Ölmeden önce ölmek, yaşamın zirve noktası, en üst aşamasıdır. İnsanın cümle hakikat sırlarına vakıf olduğu, tüm çıplaklığıyla Hakk’ın gerçekliğinin bilincine ulaştığı, öteleri yakın eylediği, “Bâtın”ın (gizlinin) aşikâr olduğu bir ruh halidir.
Ölmeden önce ölmek, cümleden de anlaşılacağı gibi ölmeden, yani bedenen ölmeden ölmektir. Bedenen sağlıklı olup ruhen (can olarak) ölmektir.

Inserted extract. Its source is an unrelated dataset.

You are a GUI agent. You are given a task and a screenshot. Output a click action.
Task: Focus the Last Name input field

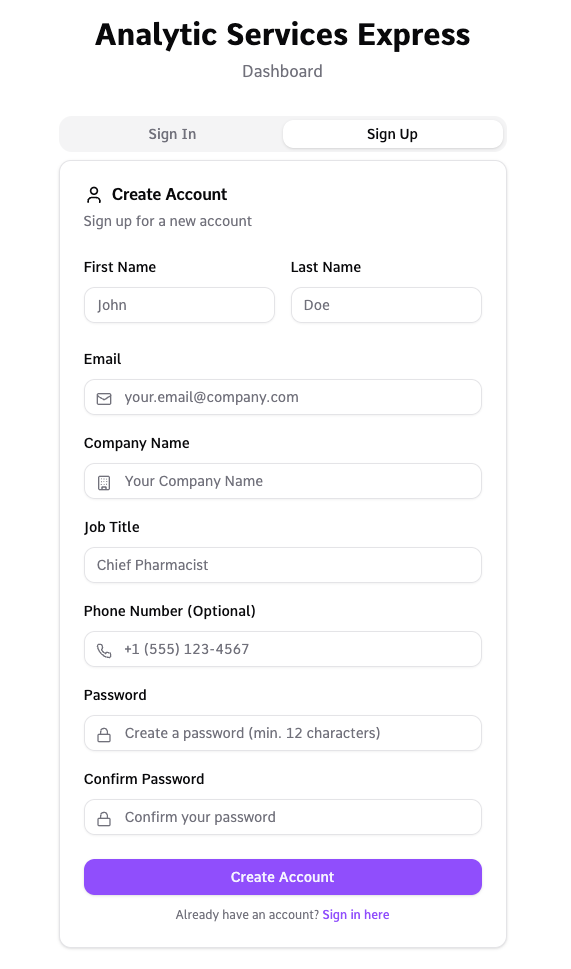tap(386, 305)
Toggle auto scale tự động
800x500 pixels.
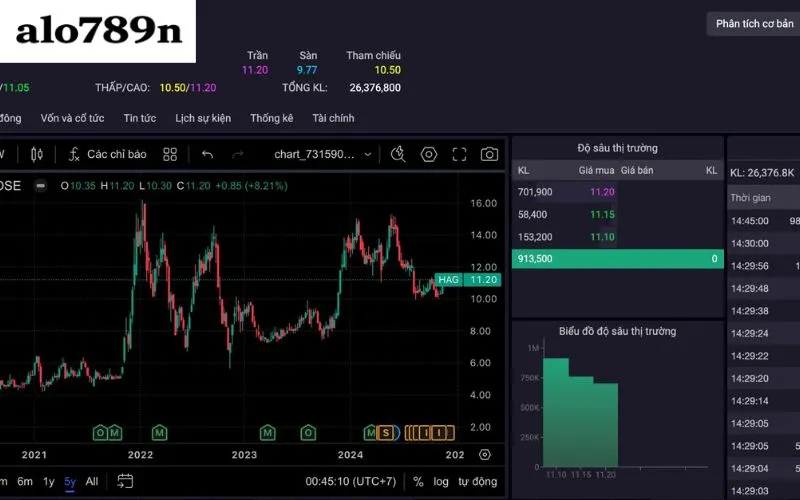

Ölenlerin ancak vakıf olduklarına, nail olduklarına, yaşamış olduklarına ulaşıp yaşamaktır.
Yol Cümleden Uludur
“Yol, cümleden uludur” diyerek, benlikleriyle olan savaşın cephesi konumundaki ‘nefslerini’ bu yolda terk etmek her Alevi ve Bektaşi talibin vazifesidir.
‘Seyrü sülük’ denilen, tasavvuf ve tarikata giren kimselerin manevi makamlarını tamamlayıncaya kadar geçirdiği safhalara verilen genel ad, aslında manevi bir yolculuğun en çetin şeklini de ifade etmektedir.

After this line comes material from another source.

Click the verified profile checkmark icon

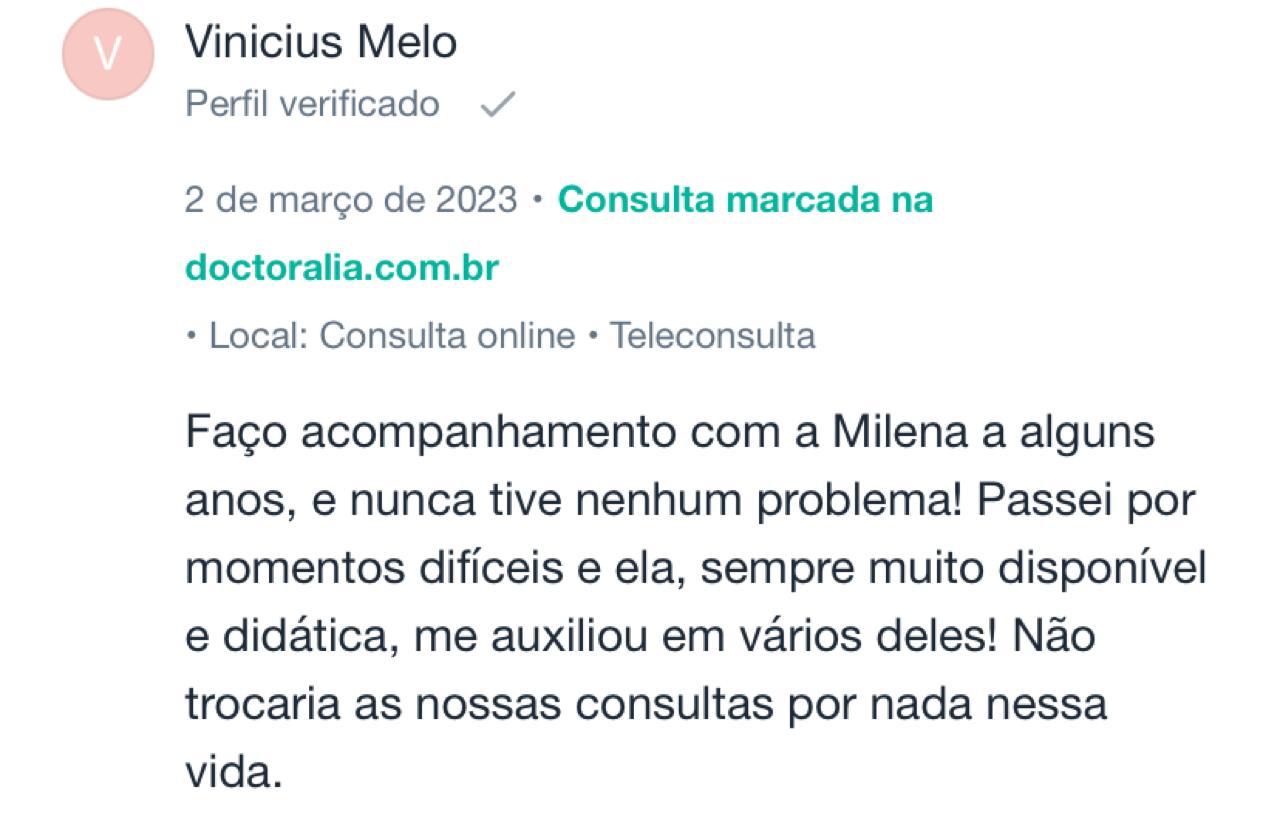(x=497, y=105)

Büyük olan kişinin nefsiyle, kendi benliğiyle savaşmasıdır. Bu savaşın en başta birinci kuralı nefsi eğitmektir. Eğitim insana bilgi geçişi yapmak değil, komple vücudu bütün uzuvlarıyla toplumsallaştırmaktır. Eline, beline, diline hâkim olmak ancak nefsini yenilgiye uğratmış, nefsiyle savaşını kazanmışların marifetidir.

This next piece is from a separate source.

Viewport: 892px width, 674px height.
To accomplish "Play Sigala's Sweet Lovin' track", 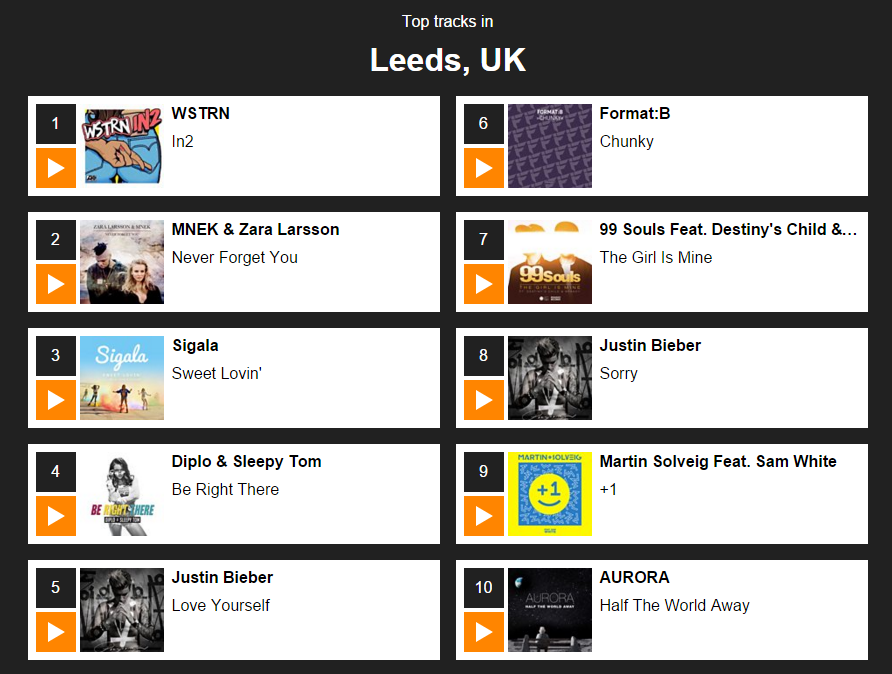I will (56, 400).
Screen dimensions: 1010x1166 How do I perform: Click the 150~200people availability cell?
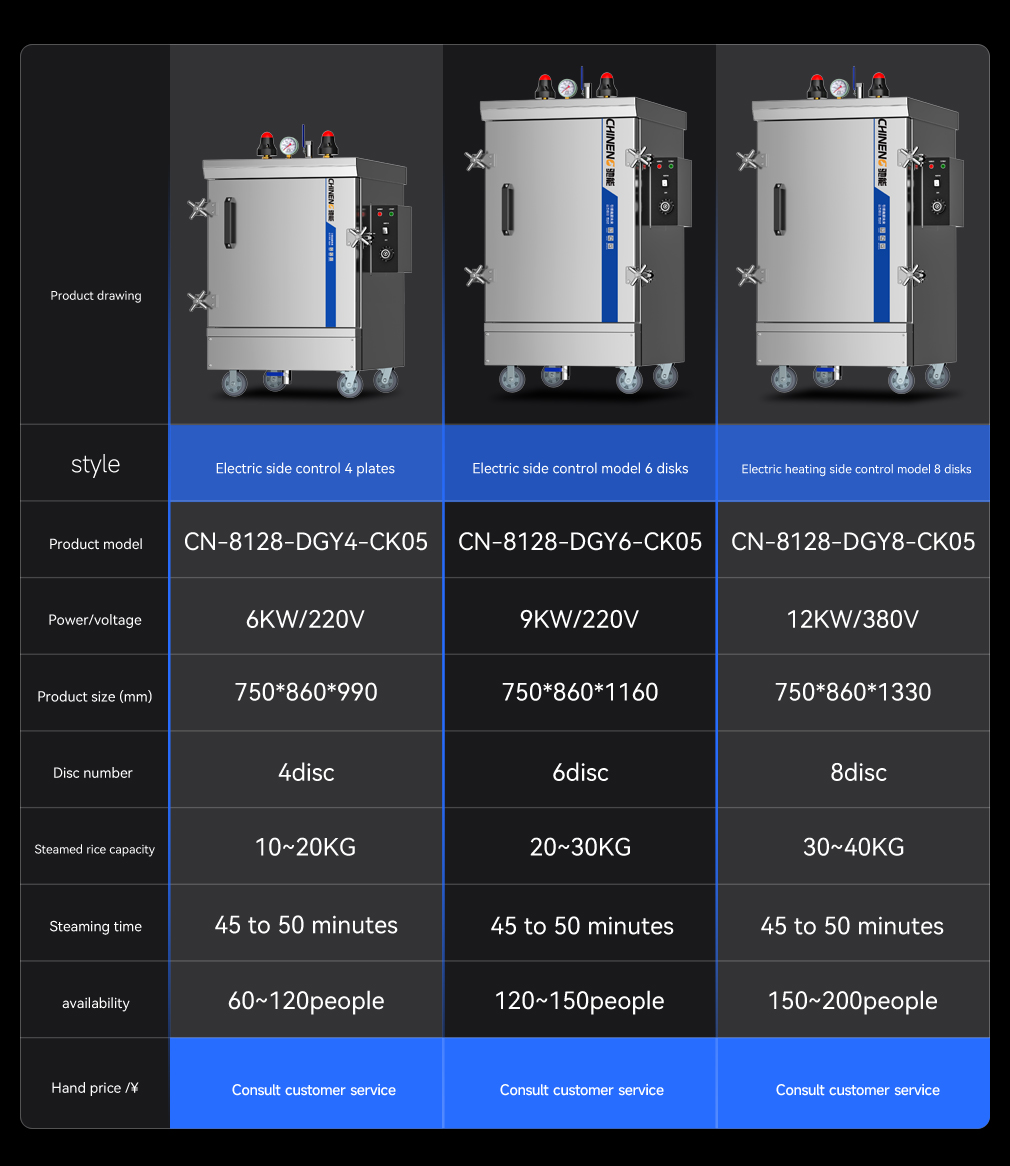[x=852, y=1001]
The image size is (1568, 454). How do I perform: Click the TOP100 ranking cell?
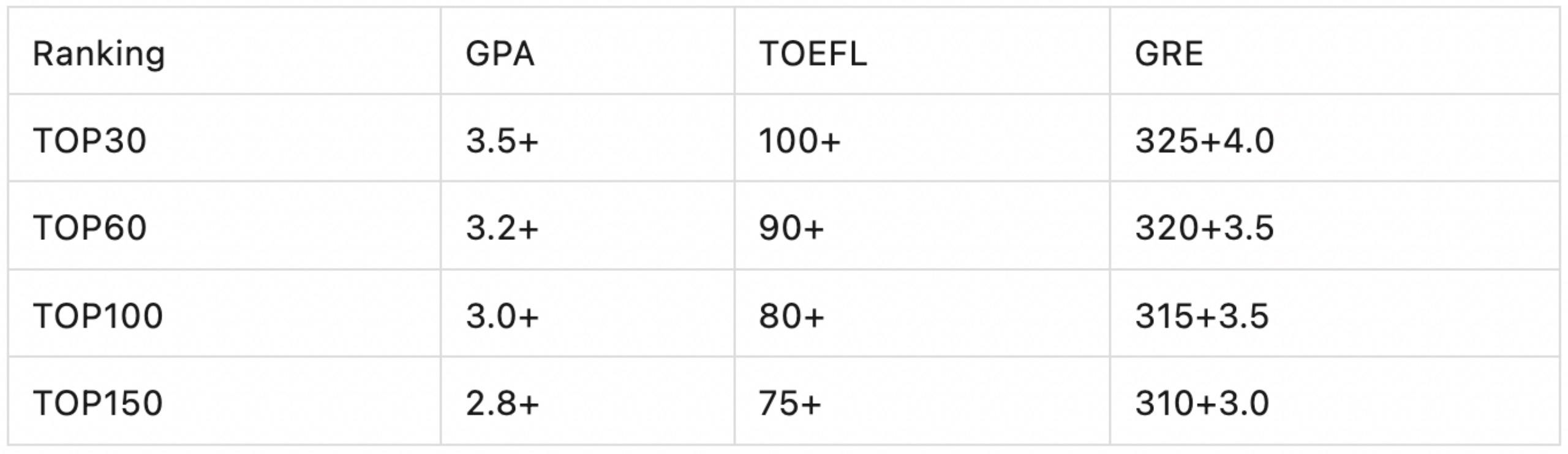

Marifet diyoruz çünkü nefse karşı kazanılan savaş, kâmil toplum yaratmanın da önemli bir aşamasıdır. Nefs (ben) savaşını kazanmış insan, doğaya düşman, bitkiye düşman, hayvana düşman, insana düşmandan doğaya dost, bitkiye dost, hayvana dost ve insana dosta dönüşür. Başta da söylediğimiz gibi kitlesel savaşlar nefs kalabalığının yarattığı büyük felaketlerdir. Barışı da ancak öz benliğini eğitmiş insanlar topluluğu kuracaktır. Bu da inat ve meşakkatli bir iştir.
Sonuç olarak;
Sözlerimi büyük Alevi ereni Âşık Veysel ile bağlamak isterim:
Ne var ise sende bende
Aynı varlık her bedende
Yarın mezara girende
Sen toksun da ben aç mıyım?
Topraktandır cümle beden
Nefsini öldür ölmeden
Böyle emretmiş yaradan
Sen kalemsin ben uç muyum?
Ulu Hünkâr Hâce Bektaş Veli şöyle buyurmakta: “Marifet nefsi silmek değil, bilmektir”. Ulu Hünkâr’ın bu belirlemesi sadece geçmiş ve günümüzde değil, gelecek için de yol göstericidir.
Nefis; insanoğlunun çatışmalı olduğu ve bir türlü gerçek anlamıyla bir ortak çözüm bulamadığı bedensel ihtiyaçlar bütünüdür. İnsanlar nefislerinin aşırı derecede esiri olmuşlar, buna karşı bazı insanlar da tepki şeklinde nefislerini inkâra yönelmiş, yok saymak istemişler. Oysa nefis, insan tabiatının inkâr edilemez bir gerçeği. Bu gerçeği belirtirken insanın nefsinin esiri olması anlamında belirtmiyoruz. Özce söylersek ne nefsimizi inkâr edelim ne de nefsimizin tutsağı, esiri olalım.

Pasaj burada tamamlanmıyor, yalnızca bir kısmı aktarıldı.